The multi-part PBS series Evolution is an excellent and fun introduction to the subject and is available on video; the PBS web site (www.pbs.org) also posts useful summaries and teacher and student study guides as companions to this televised series; the National Center for Science Education ( NCSE ) does an excellent job of promoting the teaching of evolution, answering the evolution-related questions of teachers and the general public, recommending materials to read, and generally not only watch-dogging but actively countering with actual scientific information the anti-scientific Creationists' every move. They publish a newsletter and their website is ncseweb.org
This is very important. It's not enough to learn to recognize what's wrong with each individual Creationist argument, because they will just keep coming up with more. It is necessary to grapple with what's wrong with their underlying method --the same unscientific approach to things that runs through every single one of their anti-evolution positions. It has often been said that nobody can really expect to successfully "debate" a Creationist (no matter how much you know about evolution) simply because they don't base themselves on fact-based evidence as they go about zealously promoting their blind-faith beliefs. Plus, they hardly ever argue "for" their own theory; they mainly concentrate on arguing "against" the theory of evolution. So the Creationist idea of a "debate" is basically to pepper evolutionists with a seemingly endless and constantly changing series of supposed "challenges," which always boil down to claiming the evolutionists just don't have enough proof that evolution happened (regardless of how much proof has actually been presented by the evolutionists!), while at the same time insisting that it's OK for them (the Creationists) not to provide any proof for their own theory of divine creation, since of course by definition "you're not supposed to be able to prove the existence of god or any of god's actions anyway."
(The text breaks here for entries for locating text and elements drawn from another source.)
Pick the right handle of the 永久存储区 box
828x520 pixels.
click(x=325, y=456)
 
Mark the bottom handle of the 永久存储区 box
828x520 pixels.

If you familiarize yourself with what's wrong with at least a handful of specific Creationist "arguments" against evolution and also learn to recognize the pattern of what's wrong with the kinds of methods they use to attack evolution, then you should be able to better recognize any non-scientific religious belief pretending to be science, no matter what new garb it may be dressed up in (including in Creationism's latest incarnation--"intelligent design theory"--more on this later in this series). The Creationist arguments will keep changing as fast as the evolutionists answer them, but their wrong methods (methods which can't possibly get at the actual truth of things) always seem to stay pretty much the same . So once you understand what's wrong about their methods , it will be easier to see through their lies and deceptions even when they wrap them up in new "scientific-sounding" words and ideas.
In his 1981 article "Evolution as Fact and Theory" the well-known paleontologist and evolutionary biologist Stephen Jay Gould quoted Duane Gish, one of the most well known lobbyists for the teaching of "creation-science" and representative of the Institute for Creation Research, as saying:
"By creation we mean the bringing into being by a supernatural Creator of the basic kinds of plants and animals by the process of sudden, or fiat, creation. We do not know how the Creator created, what processes He used, for he used processes which are not now operating anywhere in the natural universe (Gish's italics). This is why we refer to creation as special creation. We cannot discover by scientific investigations anything about the creative processes used by the Creator."
Can anyone have any doubt at all that Creationism is an expression of a particular set of religious beliefs and has nothing to do with science? As Stephen Jay Gould put it: "Pray tell Dr. Gish, in the light of your last sentence, what then is `scientific' creationism?"
Check out the money connections, and most importantly look into the general politics and social programs of the kind of people who try to get local schoolboards to smuggle Creationism into the science classrooms or try to get Congress or the Supreme Court to mandate the teaching of anti-evolution Creationism throughout the whole country. It is no accident that the Creationists also frequently rail against feminists, homosexuals, "minorities," and immigrants, for example, and that they can be counted on to promote the most reactionary "traditional values" around just about every dividing-line social question.